- _YOUR GOAL_:
Rewrite the listing lines between the one holding "This screenshot has width=1568, height=656." and the one holding "Action: click(x=911, y=502)", inclusive, swapping "heart icon" for "star icon" and leaving everything else as is.

- _THE DATA_:

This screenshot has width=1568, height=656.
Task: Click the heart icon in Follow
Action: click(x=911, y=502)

--

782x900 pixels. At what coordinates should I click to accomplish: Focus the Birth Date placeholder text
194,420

...

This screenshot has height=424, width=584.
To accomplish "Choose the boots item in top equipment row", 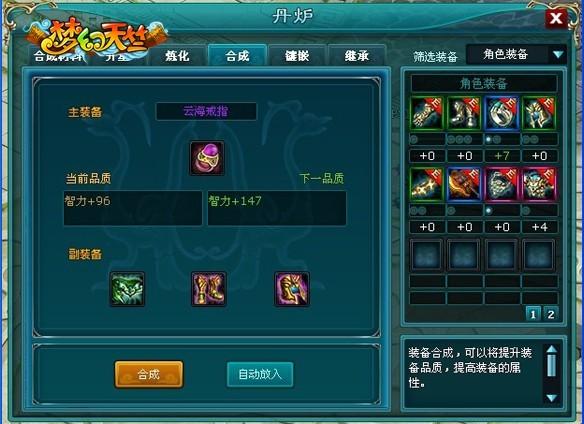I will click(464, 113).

- _TASK RESULT_:
This screenshot has width=1568, height=656.
Task: Click the star icon in Follow
Action: click(x=911, y=502)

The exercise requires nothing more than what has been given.